Rejimin "ne kadar çok yalan, demagoji ve saçmalığa başvurursak o kadar çok manevra alanımız olur" düşüncesine dayanan zihni yaklaşımı bütünüyle çökmese bile artık en azından uluslararası politika alanında rejim açısından olumlu bir karşılık bulmuyor. Sonuna gelindi. Yalan ve saçmalıklara herkesin karnı tok.
Rejimin başıyla simgelenen karakter yoksunluğu bu hafta içinde Amerikan sermaye çevreleri karşısında bir kere daha sergilendi. Henüz "Eyyy Ameriga" naralarının yankısı daha uzayda kaybolmadan, rejimin başı ne isterseniz yaparım, Sülü'nün olmayan saçını bile size süpürge ederim diye sermayedarların önüne duble asfalt oluverdi. Sonra da sümme haşa biz de Amerikan, Yahudi karşıtlığı olmaz türünden yalanları sıralamaya girişti. Bu lafları ederken karşısındakilerin tıpkı kendisi gibi vicdan yoksunu olabileceğini iyi hesaplamış olabilir ama akıl ve hafıza konusunda durumun aynı olacağını söyleyemem. Hele hele daha bir hafta önce ABD Dışişleri Bakanlığı'nın Erdoğan'a yönelttiği anti-semit suçlaması orta yerde dururken.

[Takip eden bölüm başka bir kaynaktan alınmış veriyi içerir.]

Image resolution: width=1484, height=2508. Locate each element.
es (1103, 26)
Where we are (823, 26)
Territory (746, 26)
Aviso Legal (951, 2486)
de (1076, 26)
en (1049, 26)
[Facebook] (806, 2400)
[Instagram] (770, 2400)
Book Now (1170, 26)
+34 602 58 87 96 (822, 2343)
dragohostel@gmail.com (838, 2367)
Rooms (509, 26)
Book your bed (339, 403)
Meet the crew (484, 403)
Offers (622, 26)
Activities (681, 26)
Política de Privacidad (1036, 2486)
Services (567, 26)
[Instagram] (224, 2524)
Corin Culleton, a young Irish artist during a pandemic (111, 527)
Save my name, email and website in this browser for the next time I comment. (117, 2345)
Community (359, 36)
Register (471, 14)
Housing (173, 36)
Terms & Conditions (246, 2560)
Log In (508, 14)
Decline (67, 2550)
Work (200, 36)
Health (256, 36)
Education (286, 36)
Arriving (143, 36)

Sonra aynı karakter erimesi suç ortakları karşısında da sergilendi. Onların kendisine yapabileceklerini hesaplayarak cürümlerinden korktu, onlara sahip çıktı. Şimdi eminim aranızdan "ya böyle kişisel-psikolojik gerekçelerle olanlar izah edilebilir mi, saçmalık" diyenleriniz çıkacaktır. İşte hikâyenin başladığı/bittiği yer de burası. Şimdi sizin ülkenizin sermayesi, talan ve Soykırımlar üzerinden devlet desteğiyle mayalanmış bir yapıya sahipse, bu sınıfsal zeminin üretebileceği ekonomik-ideolojik-kültürel-siyasal yapının karakteri ne olabilir? Daha doğrusu kendine has bir karakteri olabilir mi? Ya da bugünkü hakim rejimin yarattığı lümpen burjuva kesimlerin ne tür bir tıyneti var? Küfür, hakaret, tecavüz, işkence, öldürmek ve el koymaktan başka?
Sonra gelsin "Ezanlarımızı susturmaya, bayrağımızı indirmeye kimsenin gücü yetmeyecektir." demagojileri...
Bütün bu olanlar karşısında rejimin guguklu saatine dönüşmüş yazar çizer takımına söyleyecek bir söz yok. Vaziyetleri aleni, elleri ve ağızları kanlı. Bir zamanlar böyle bir burjuvazinin çöplüğünde otantiklik arayanların ise gözüne sinek kaçtı. O gün bu gündür "aslında ben öyle demek istemedim" homurtuları eşliğinde gözlerini ovuşturup duruyorlar ama dinleyen yok.